Diagnoses of attention deficit disorder among both children and adults have risen steadily over the past decade. Experts partially attribute the trend to inflated watchfulness among parents and less stigma surrounding mental health disorders, but I think the increase reveals a troubling new reality about modern life.
Kids use technology earlier than ever before, and each new gadget promises greater capabilities, inundating youngsters with more and more distractions both in and out of the classroom. Of course they have an attention deficit — there's too much to read, too many photos to tag, too many 'villes to farm and too many scowling birds to launch.
Smartphones make it nearly impossible to resist the urge to multitask, and they allow us to blend work with leisure — to the detriment of both. We can access our fantasy teams during the workday and read an email from the boss before bedtime — so we do. It may seem efficient to merge both worlds, but it's a false satisfaction. Work creeps into our personal lives, erasing any boundaries between the two.
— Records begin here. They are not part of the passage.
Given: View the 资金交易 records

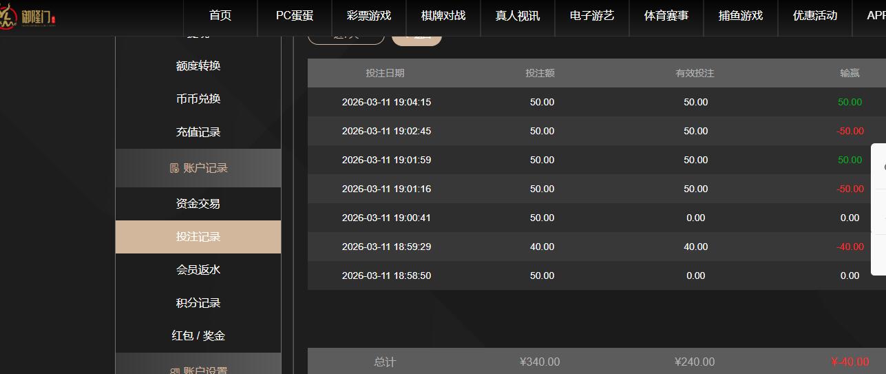Looking at the screenshot, I should pyautogui.click(x=198, y=204).
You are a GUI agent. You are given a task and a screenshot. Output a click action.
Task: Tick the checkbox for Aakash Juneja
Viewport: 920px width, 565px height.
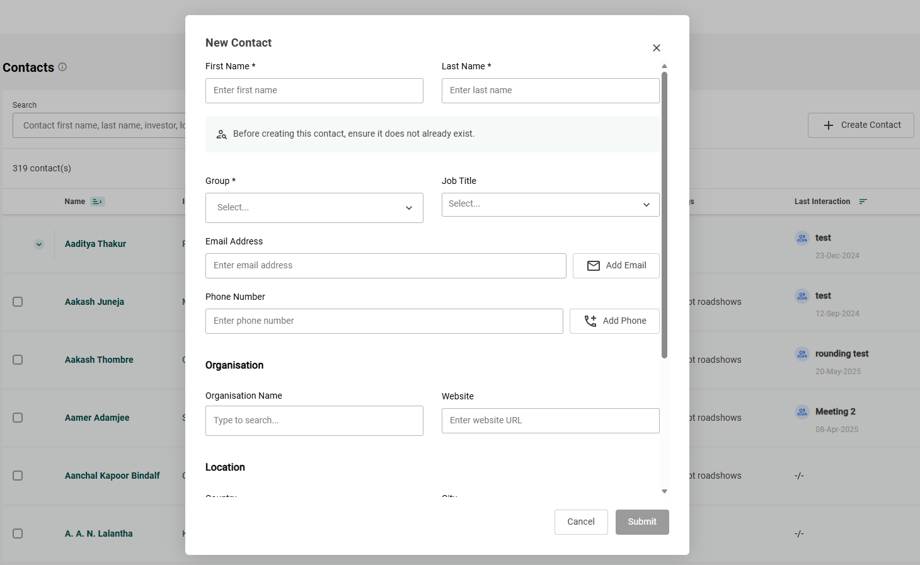(18, 302)
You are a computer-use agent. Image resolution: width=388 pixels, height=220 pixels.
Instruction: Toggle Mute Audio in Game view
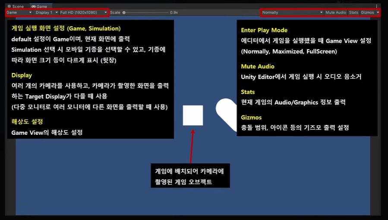[335, 13]
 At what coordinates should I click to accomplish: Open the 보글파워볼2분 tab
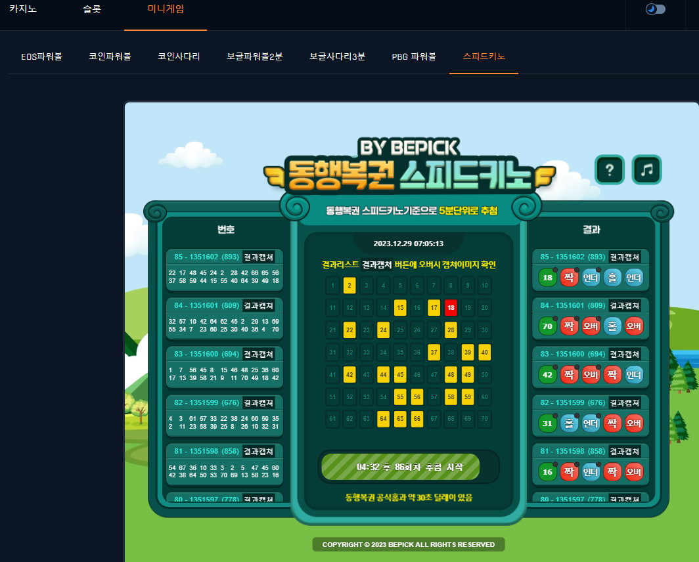tap(254, 56)
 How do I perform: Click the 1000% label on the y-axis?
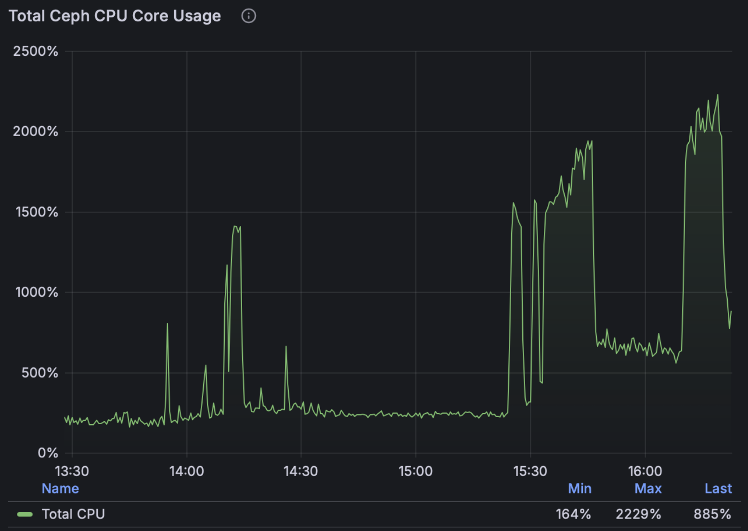coord(37,292)
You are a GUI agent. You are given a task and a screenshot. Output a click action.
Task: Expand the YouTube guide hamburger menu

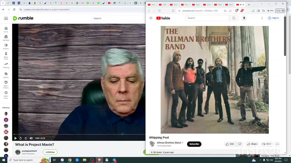pyautogui.click(x=151, y=18)
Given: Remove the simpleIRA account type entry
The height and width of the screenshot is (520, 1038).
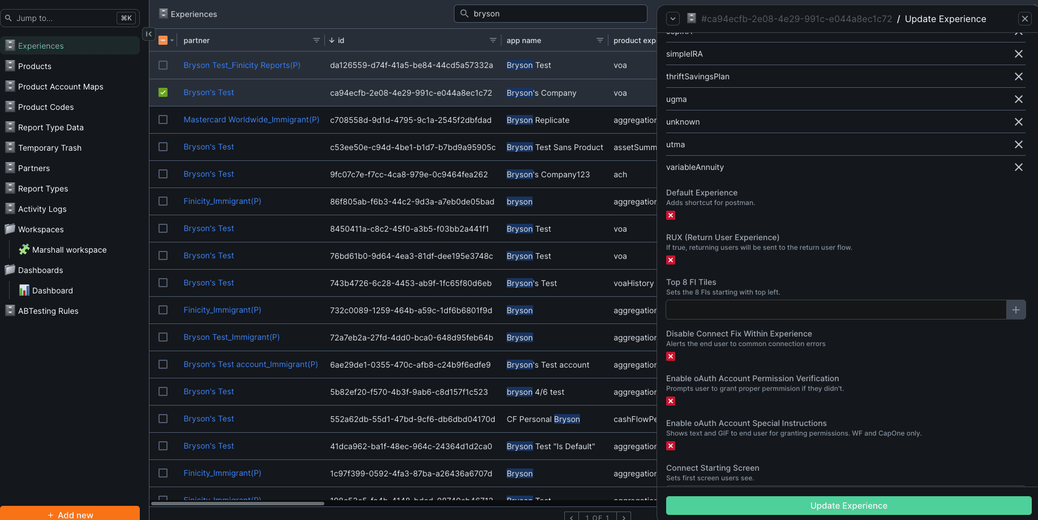Looking at the screenshot, I should [x=1018, y=54].
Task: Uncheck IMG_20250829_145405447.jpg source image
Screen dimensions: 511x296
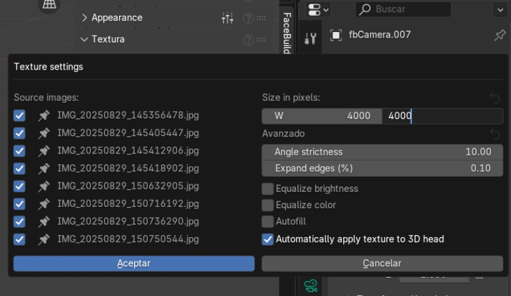Action: point(19,133)
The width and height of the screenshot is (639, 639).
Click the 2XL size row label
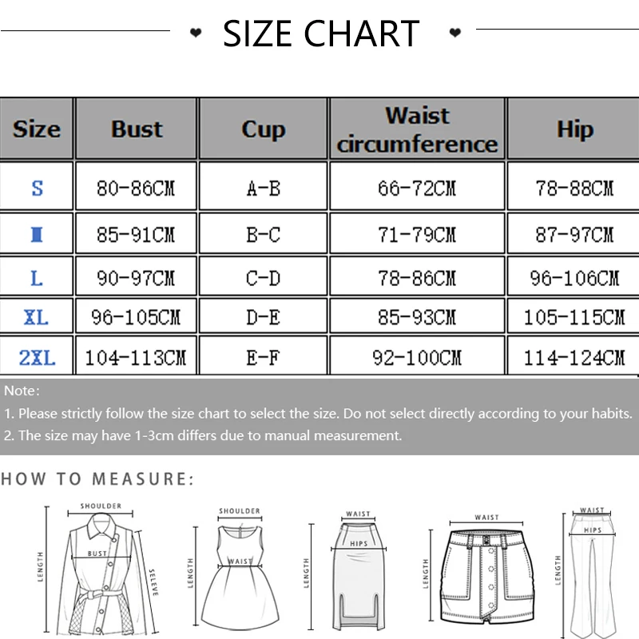point(37,358)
Contrast today's lifestyle to that of generations past. Eighty years ago, families gathered around their radios to hear then-President Franklin D. Roosevelt deliver his "fireside chats" to a nation gripped by World War II and the Great Depression. To occupy their hands, maybe the mothers would knit and the fathers puff cigars, but they were fully engaged — they actively listened.
Now, such a thing seems hard to fathom. I'm not arguing against maximizing our time, but we should pick our battles. Let's aim to do as much as plausible — not as much as possible — within a time window. Giving a half-assed effort to eight tasks isn't preferable to doing outstanding work on four. Multitasking might seem like the only way to shred through daunting to-do lists, but it causes us to cut corners. If we have to revisit tasks to tidy up the edges, are we really saving any time?
The problem isn't out of our hands — it's sitting in them. The solution, then, must also be within our grasp. Remember that scene in Forgetting Sarah Marshall where Paul Rudd tried teaching Jason Segel to surf? The same lesson applies. Chronic multitaskers, take it from the quintessential stoner-surfer dude: "Just do less!"